The processing is largely handled by katcbf-vlbi-resample. This means that GPU memory is managed by cupy rather than all allocated up front. The design is also much simpler than the other engines because we do not try to overlap CPU-GPU transfers with GPU computations [1]. The processing steps are the same as those documented for the mk_vlbi_resample script, except that there is no mixer because the incoming data stream is expected to already have the correct centre frequency.

To avoid unbounded memory usage if transmission cannot keep up with reception, a pull model is used. The main loop repeatedly obtains a completed chunk from an asynchronous iterator then transmits it. That iterator obtains input from an upstream iterator, which uses another iterator and so on, until eventually an iterator blocks on being able to get a chunk from the receive queue.

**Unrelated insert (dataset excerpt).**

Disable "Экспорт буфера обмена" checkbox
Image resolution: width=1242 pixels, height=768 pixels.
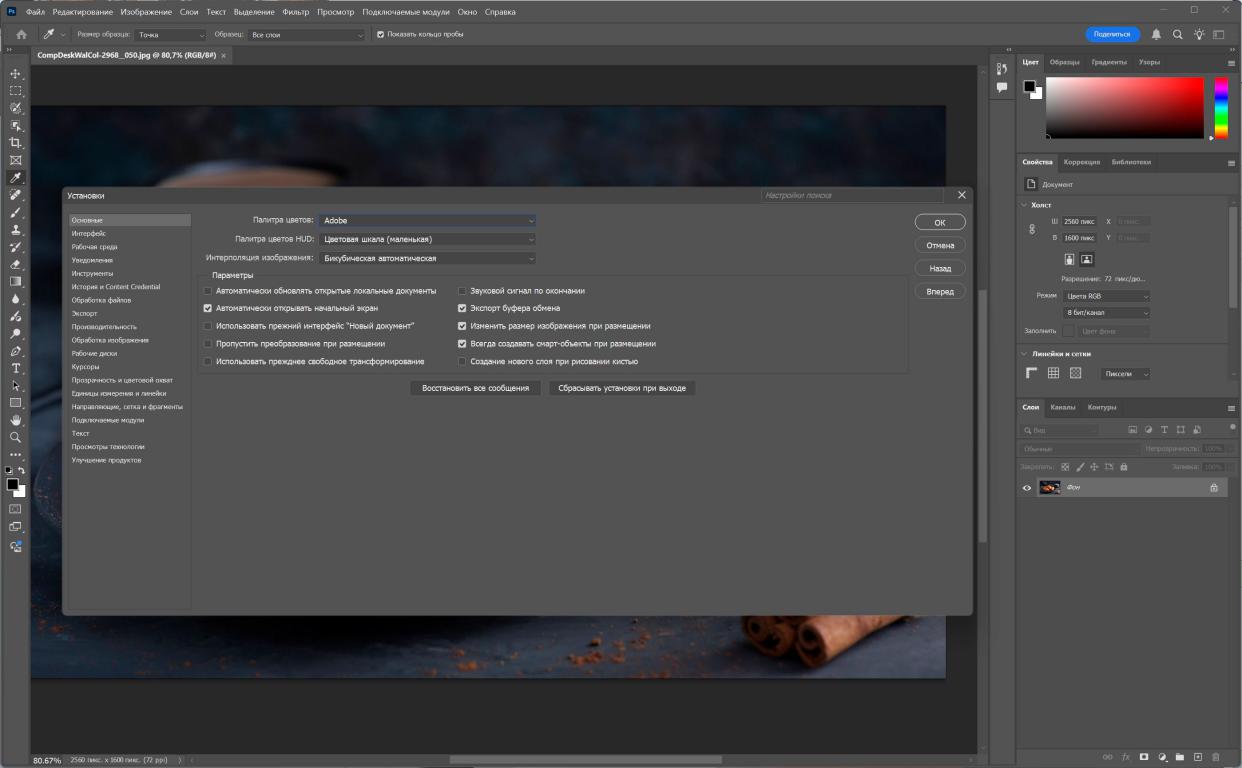point(462,309)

While there is no overlap between GPU work and CPU-GPU transfers, CPU work (specifically networking) must still be overlapped rather than paused during transfers: on the receive side we do not want to miss packets arriving, and on the send side we want to send packets continuously at a steady rate rather than bursts with gaps between. On the receive side that happens naturally due to spead2’s design, with a separate thread handling reception of packets and assembly into chunks. On the send side the overlap is created by the AsNumpy class, which proactively starts transferring chunks from upstream before they are requested.

Reception

One difference from the F- and XB-engines is that capture-start and capture-stop gate the entire processing chain rather than just transmission. This approach was chosen because changing the VLBI delay can make samples non-contiguous in time, which interacts poorly with rechunking steps in katcbf-vlbi-resample. An alternative approach would have been a model similar to the F-engine, where contiguous data is sourced by reading from an input buffer with an offset (possibly skipping or duplicating samples); in retrospect this may have been a better approach.

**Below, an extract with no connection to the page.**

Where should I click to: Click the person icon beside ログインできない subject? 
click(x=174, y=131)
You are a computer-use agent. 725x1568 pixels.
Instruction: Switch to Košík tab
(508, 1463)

Initially we also gated the receiver on capture-start and capture-stop, but this meant that when not capturing there was no way to tell whether the V-engine had a healthy network connection capable of receiving the full incoming bandwidth. To address this, a somewhat complicated DiscardingIterator wrapper is used to allow data to still be received but discarding when not capturing.

Transmission

While the other engines use spead2 to send SPEAD data, the output of the V-Engine is VDIF and so we are not able to use the high-speed kernel bypass and packet pacing capabilities of spead2. Instead, packet pacing is re-implemented in Python, following essentially the same design as used by spead2. There are a few changes to specialise things to the use case:

  1. When the time to sleep is less than a threshold (1ms at the time of writing), we omit the sleep, as the wakeup overheads can be quite high in Python and cause significant overhead.

  2. Instead of buffering up packets to a given burst size, we treat each frameset (group of frames with the same timestamp but different thread IDs) as a burst that is transmitted without intervening sleeps. This will typically create smaller such bursts than the default in spead2, but combined with the point above the actual number of bytes between bursts can be quite large.

  3. The burst (catch-up) rate is set significantly higher than the default in spead2 to compensate for potentially long pauses. This can be due to Python’s stop-the-world garbage collector, and asyncio multiplexing work onto a single kernel thread (rather than having a dedicated thread for transmission).

Initially we tried to perform transmission serially with the iterator over the processed frames, on the assumption that the asynchronous buffering in AsNumpy would allow GPU work to proceed in parallel with data transmission. However, we found that this did not work well, as some requests for the next frame would block for hundreds of milliseconds, during which no packets were being transmitted. Instead, VDIFSender uses a queue of packets and a background task to service them concurrently with data processing.